Fentanyl in its various form killed over 70,000 in the United States in 2021, up from around 50,000 the year before. It now kills twice as many Americans annually as all other narcotics combined. It has hit towns throughout the the American interior like a plague, killing dozens in towns populated by hundreds. When a particular bad batch hits a town, there are stories of lone ambulances pulled around to several overdose incidents in a single day. According to officials who have seen the arrival of powdered cocaine and black tar heroin and methamphetamine, fentanyl is the most dangerous narcotic threat the country has ever seen. It is cheap and easy to distribute, since you don’t need a lot of it to do some serious damage — a briefcase was once found in the back of a car in New York that contained enough fentanyl to kill all of New York City.

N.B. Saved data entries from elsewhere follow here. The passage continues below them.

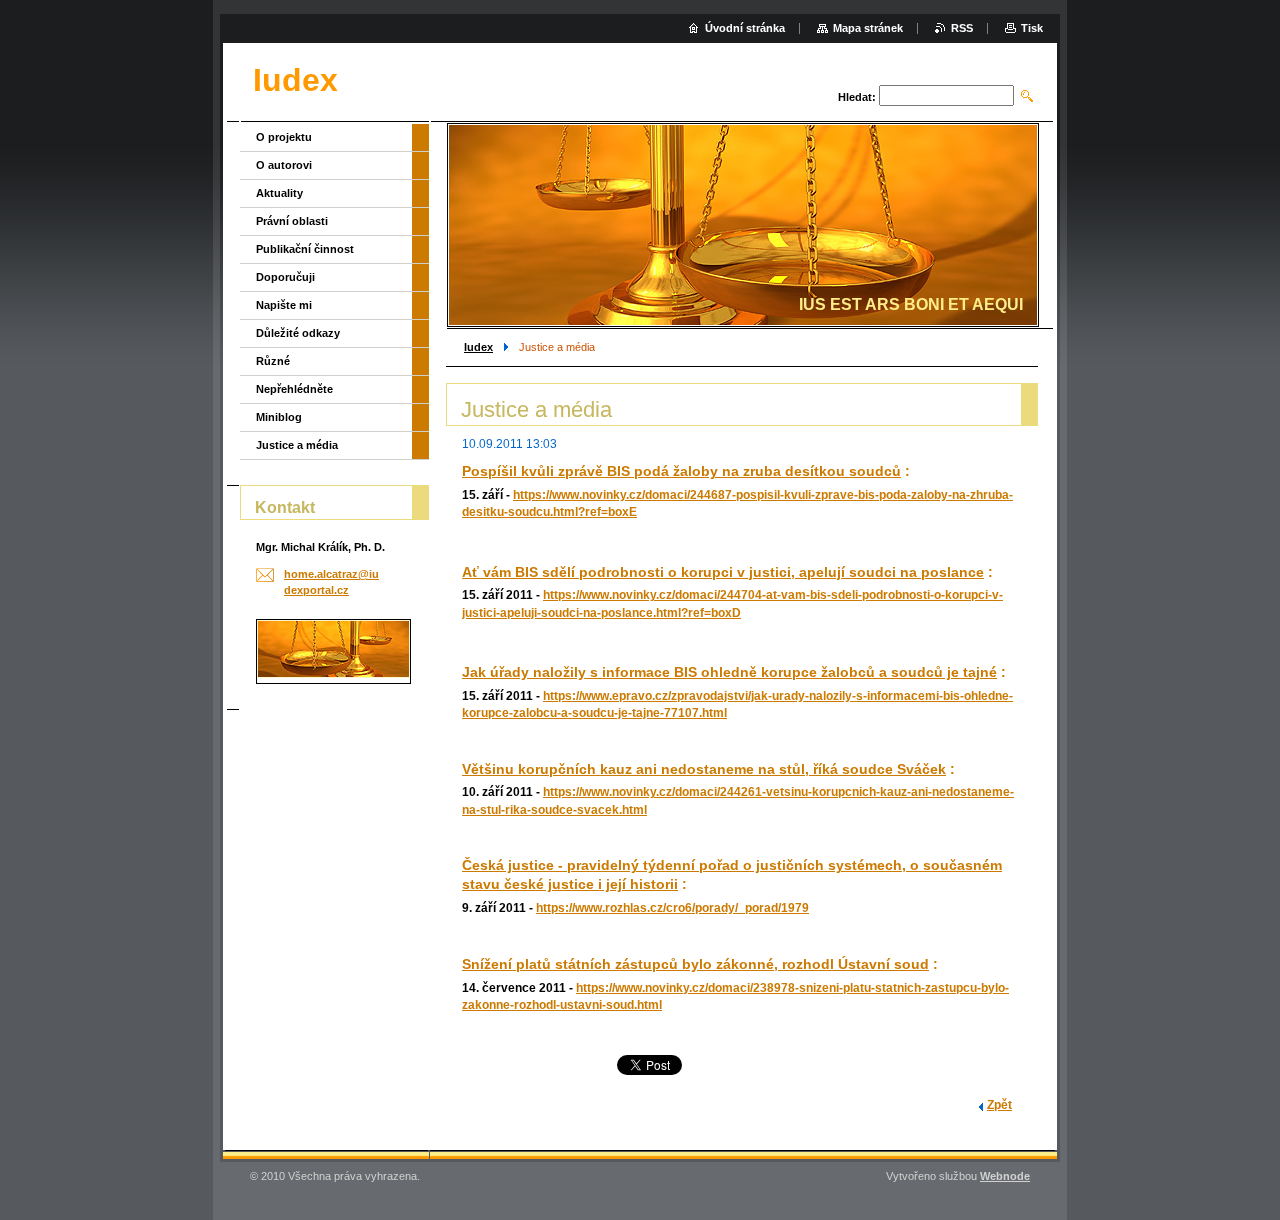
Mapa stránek (868, 28)
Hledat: (857, 97)
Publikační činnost (305, 249)
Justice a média (297, 445)
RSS (962, 28)
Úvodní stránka (745, 28)
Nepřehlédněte (294, 389)
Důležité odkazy (298, 333)
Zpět (999, 1105)
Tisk (1032, 28)
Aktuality (279, 193)
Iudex (478, 347)
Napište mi (284, 305)
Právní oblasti (292, 221)
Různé (273, 361)
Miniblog (279, 417)
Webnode (1005, 1176)
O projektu (284, 137)
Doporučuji (285, 277)
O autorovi (284, 165)
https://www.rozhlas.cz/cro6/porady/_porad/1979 (672, 908)
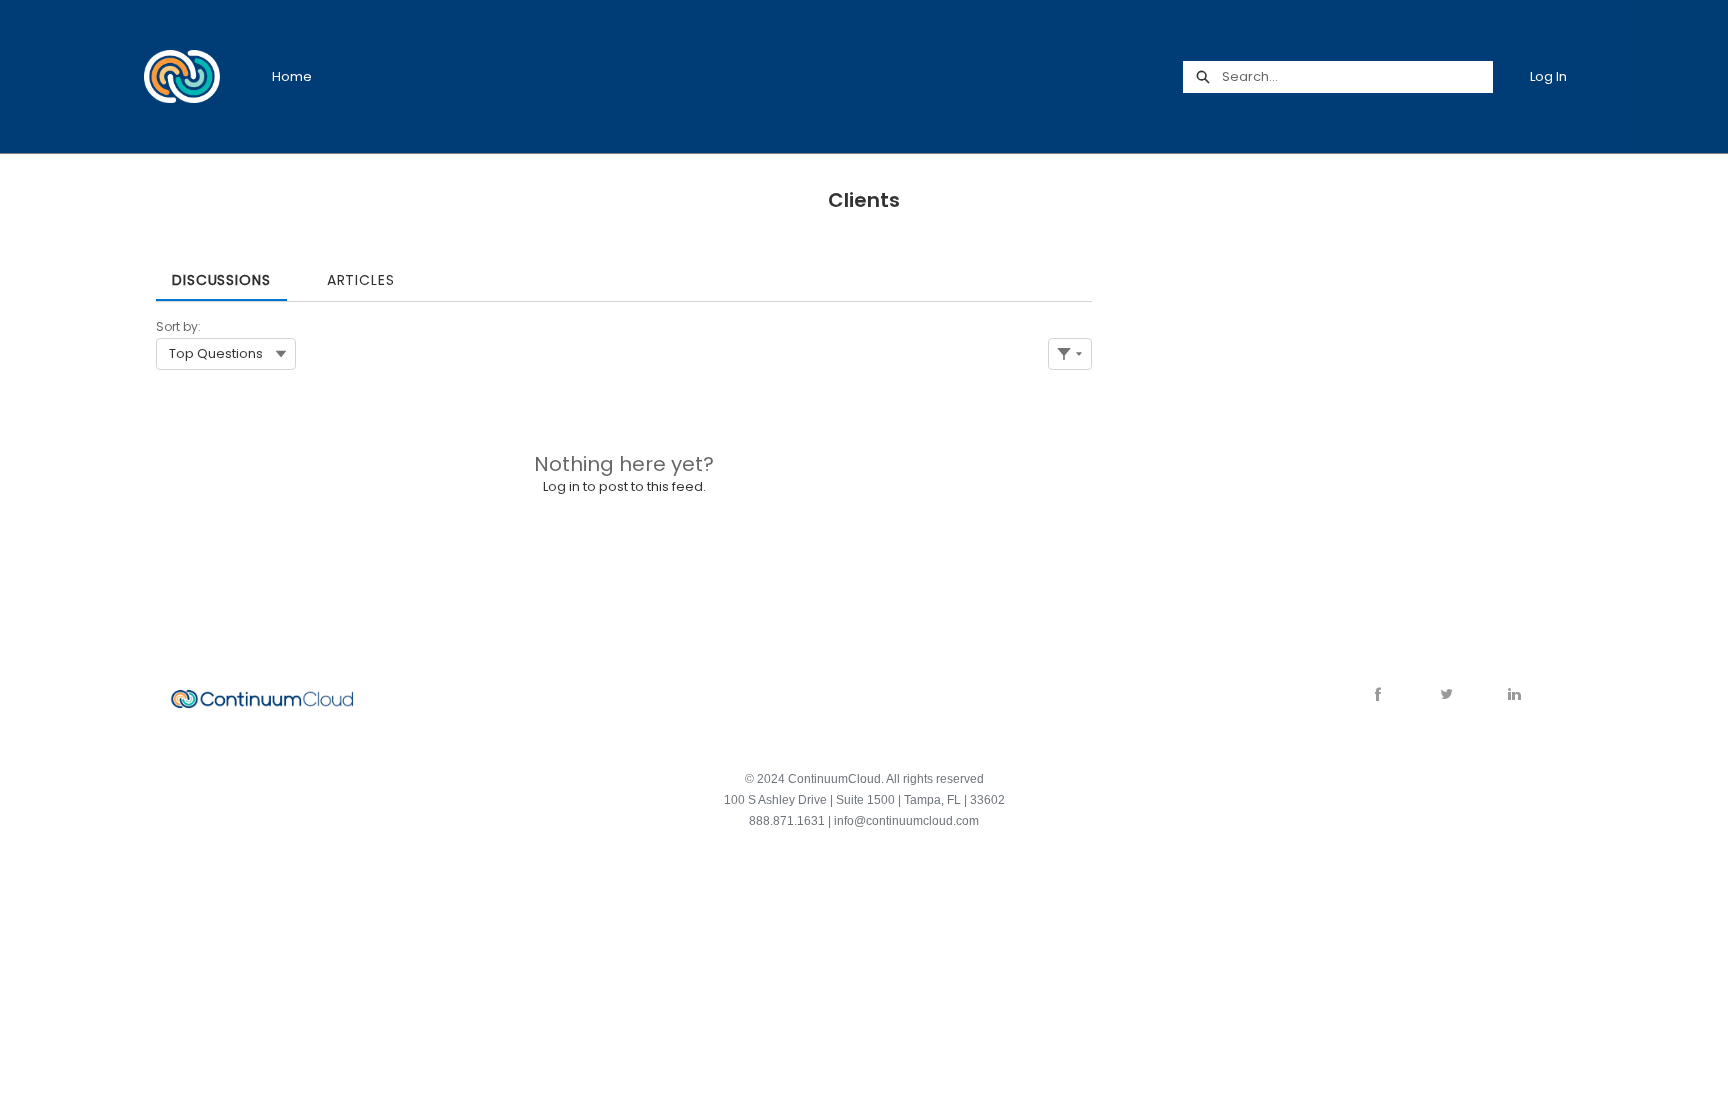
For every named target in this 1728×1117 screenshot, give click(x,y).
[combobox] (1357, 77)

We may never know where “China White” came from, but we do know where over 95% of the fentanyl currently on the American market came from: China. The Chinese punish drug offenses in their own country with incredible brutality. Users are exiled from society and placed in prison camps, and pushers are usually executed — sometimes inside government vans for which you politely wait by the roadside until it picks you up, euthanizes you, and transports your body for immediate cremation. And yet China manufactures the global supply of fentanyl almost entirely for export, and the United States is far and away its biggest customer. The disconnect between what it tolerates internally and what it sells externally had led some to believe the fentanyl epidemic amounts to a targeted Chinese attack on the United States, aimed squarely at what had been its most productive population — the skilled labor class of the American interior. Perhaps picking up where some believe the Soviets left off.
If the fentanyl epidemic is indeed a foreign attack, it’s against a vulnerable target. Drugs like fentanyl aren’t “party drugs,” and they’re not used to enhance performance or otherwise gain an edge on competition. They’re escape hatches from reality, imbibed by lost and hurting souls who are often well-aware of the extent to which they toe their own graves. In its decadence, America views reality as something poisonous — something to be “cured” if possible, and otherwise ignored until it crashes through in the form of suffering and death. There have always been those lost to narcotics, and their prevalence is usually an indicator of a society’s spiritual health. Now they are becoming legion, scattered about a nation beset by a nagging sensation that it is coming undone.